# YOUR OBJECTIVE
In the entries below, the line with "You are a computer-use agent. Viewport: 1068px" marks the start. Return it and every following line exactly, ending with the last.

(Stored data)
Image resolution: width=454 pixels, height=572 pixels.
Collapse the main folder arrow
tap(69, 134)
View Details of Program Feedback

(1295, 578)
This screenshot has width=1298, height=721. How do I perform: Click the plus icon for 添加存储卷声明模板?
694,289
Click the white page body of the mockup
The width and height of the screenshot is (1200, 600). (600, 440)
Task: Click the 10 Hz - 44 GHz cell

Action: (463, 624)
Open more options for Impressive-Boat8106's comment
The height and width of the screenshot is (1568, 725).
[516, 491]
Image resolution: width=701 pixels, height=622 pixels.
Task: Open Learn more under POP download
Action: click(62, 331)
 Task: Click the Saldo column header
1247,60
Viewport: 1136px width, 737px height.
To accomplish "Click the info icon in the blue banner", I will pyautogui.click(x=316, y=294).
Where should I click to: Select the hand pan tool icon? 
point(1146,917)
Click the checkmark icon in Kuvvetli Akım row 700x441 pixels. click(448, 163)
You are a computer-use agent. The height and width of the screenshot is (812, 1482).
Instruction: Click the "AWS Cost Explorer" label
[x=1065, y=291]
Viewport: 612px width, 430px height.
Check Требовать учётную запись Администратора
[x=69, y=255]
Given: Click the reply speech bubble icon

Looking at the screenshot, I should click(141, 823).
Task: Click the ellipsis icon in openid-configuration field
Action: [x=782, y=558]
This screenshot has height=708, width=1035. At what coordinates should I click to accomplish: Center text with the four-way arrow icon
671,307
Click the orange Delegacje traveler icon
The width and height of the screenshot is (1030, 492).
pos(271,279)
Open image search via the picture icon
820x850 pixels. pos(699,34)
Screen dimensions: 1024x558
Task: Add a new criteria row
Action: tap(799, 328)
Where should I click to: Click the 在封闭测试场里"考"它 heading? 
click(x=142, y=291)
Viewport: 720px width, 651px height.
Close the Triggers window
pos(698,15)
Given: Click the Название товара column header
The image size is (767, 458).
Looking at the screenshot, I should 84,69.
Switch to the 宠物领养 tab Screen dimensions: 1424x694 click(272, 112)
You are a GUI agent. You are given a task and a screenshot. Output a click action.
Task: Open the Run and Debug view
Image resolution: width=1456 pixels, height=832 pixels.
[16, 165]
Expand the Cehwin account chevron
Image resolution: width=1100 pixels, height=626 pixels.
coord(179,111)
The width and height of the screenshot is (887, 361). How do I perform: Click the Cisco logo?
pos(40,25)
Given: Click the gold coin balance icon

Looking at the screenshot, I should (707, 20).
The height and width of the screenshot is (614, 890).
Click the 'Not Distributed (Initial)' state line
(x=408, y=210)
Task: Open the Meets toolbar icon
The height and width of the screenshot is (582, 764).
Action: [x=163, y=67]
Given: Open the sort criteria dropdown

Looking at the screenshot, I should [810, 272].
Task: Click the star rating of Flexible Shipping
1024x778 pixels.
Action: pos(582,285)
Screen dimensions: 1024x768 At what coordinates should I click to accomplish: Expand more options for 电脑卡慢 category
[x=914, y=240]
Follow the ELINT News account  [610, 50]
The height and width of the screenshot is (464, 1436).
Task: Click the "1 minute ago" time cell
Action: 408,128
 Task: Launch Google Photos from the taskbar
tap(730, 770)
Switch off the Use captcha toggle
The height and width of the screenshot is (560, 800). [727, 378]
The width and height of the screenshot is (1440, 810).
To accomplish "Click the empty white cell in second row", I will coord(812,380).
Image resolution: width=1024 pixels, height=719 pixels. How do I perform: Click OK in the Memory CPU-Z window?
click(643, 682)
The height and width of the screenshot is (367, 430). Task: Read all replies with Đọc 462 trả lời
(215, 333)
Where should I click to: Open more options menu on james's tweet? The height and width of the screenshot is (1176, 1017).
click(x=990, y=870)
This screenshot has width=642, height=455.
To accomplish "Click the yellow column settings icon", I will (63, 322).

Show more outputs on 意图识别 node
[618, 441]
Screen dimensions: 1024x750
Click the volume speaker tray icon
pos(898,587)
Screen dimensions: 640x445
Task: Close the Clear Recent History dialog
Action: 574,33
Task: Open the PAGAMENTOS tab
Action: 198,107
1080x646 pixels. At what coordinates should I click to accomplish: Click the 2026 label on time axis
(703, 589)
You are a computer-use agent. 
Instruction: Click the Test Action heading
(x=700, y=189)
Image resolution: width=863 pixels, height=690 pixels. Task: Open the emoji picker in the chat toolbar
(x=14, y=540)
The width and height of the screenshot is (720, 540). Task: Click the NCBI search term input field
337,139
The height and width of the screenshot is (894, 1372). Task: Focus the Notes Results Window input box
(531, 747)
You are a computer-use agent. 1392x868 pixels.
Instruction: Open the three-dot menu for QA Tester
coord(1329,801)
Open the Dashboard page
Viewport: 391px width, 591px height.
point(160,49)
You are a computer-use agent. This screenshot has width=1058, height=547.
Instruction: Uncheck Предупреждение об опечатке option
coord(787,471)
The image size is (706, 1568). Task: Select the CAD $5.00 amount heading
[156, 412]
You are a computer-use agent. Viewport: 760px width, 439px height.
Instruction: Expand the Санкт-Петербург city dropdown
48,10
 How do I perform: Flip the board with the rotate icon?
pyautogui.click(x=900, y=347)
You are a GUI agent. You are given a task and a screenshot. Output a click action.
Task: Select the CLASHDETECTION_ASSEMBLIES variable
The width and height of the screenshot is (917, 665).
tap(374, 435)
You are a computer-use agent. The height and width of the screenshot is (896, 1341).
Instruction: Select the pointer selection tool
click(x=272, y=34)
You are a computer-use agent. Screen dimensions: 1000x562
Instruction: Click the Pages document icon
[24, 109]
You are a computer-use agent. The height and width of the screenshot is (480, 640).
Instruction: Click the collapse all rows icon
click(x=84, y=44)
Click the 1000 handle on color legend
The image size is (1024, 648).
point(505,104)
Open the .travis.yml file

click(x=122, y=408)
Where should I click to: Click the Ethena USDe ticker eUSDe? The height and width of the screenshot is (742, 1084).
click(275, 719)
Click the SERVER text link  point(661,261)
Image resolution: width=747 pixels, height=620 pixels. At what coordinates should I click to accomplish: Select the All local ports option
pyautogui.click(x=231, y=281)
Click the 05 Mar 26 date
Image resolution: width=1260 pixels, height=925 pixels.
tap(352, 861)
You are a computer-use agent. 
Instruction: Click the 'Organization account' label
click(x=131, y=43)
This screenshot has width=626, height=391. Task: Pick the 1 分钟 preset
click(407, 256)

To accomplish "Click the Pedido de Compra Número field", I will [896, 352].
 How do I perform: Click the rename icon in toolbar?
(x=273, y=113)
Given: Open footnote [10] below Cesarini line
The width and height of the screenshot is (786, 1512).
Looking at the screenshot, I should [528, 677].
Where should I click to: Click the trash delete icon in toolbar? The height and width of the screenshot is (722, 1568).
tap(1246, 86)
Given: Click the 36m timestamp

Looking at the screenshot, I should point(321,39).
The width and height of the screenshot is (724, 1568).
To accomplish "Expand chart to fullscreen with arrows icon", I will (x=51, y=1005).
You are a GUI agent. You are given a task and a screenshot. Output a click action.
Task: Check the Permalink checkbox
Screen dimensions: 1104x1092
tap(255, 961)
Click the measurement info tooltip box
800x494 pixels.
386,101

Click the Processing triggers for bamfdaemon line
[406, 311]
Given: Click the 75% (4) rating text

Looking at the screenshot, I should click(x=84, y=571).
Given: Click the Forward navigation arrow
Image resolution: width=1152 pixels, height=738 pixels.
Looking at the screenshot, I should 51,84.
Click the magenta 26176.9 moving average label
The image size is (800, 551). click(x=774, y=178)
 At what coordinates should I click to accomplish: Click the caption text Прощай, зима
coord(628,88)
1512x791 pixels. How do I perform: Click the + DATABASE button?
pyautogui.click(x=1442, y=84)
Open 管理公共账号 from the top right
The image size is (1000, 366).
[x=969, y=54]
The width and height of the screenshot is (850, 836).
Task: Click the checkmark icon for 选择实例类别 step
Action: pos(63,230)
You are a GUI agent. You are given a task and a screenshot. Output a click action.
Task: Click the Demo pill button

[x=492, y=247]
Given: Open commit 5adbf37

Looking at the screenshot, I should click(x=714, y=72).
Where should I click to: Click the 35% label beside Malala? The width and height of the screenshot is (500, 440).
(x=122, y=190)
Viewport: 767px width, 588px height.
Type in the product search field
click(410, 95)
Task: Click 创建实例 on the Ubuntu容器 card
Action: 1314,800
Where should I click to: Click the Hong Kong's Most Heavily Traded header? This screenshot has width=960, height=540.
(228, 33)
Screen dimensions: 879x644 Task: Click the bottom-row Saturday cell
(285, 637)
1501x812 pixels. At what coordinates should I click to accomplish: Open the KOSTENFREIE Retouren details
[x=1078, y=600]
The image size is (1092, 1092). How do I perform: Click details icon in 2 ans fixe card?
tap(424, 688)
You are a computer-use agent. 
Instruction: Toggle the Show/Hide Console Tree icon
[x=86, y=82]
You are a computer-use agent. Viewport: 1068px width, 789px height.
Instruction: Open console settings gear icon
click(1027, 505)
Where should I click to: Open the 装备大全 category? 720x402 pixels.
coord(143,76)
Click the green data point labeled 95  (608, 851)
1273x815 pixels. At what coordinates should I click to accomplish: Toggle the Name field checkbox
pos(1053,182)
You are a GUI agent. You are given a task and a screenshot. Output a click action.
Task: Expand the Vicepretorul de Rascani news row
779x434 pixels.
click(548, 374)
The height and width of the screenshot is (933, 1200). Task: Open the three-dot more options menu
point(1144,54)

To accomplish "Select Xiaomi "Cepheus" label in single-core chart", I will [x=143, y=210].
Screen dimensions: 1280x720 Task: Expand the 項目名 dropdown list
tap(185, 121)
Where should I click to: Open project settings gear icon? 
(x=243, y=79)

# THE ANSWER
You are a computer-use agent. Viewport: 1068px width, 789px height.
Instruction: Open console settings gear icon
click(1027, 505)
Where should I click to: Open the 装备大全 category? 720x402 pixels.
coord(143,76)
Click the green data point labeled 95  (608, 851)
1273x815 pixels. At what coordinates should I click to accomplish: Toggle the Name field checkbox
pos(1053,182)
You are a GUI agent. You are given a task and a screenshot. Output a click action.
Task: Expand the Vicepretorul de Rascani news row
779x434 pixels.
click(548, 374)
The height and width of the screenshot is (933, 1200). Task: Open the three-dot more options menu
point(1144,54)

To accomplish "Select Xiaomi "Cepheus" label in single-core chart", I will [x=143, y=210].
Screen dimensions: 1280x720 Task: Expand the 項目名 dropdown list
tap(185, 121)
Where should I click to: Open project settings gear icon? 
(x=243, y=79)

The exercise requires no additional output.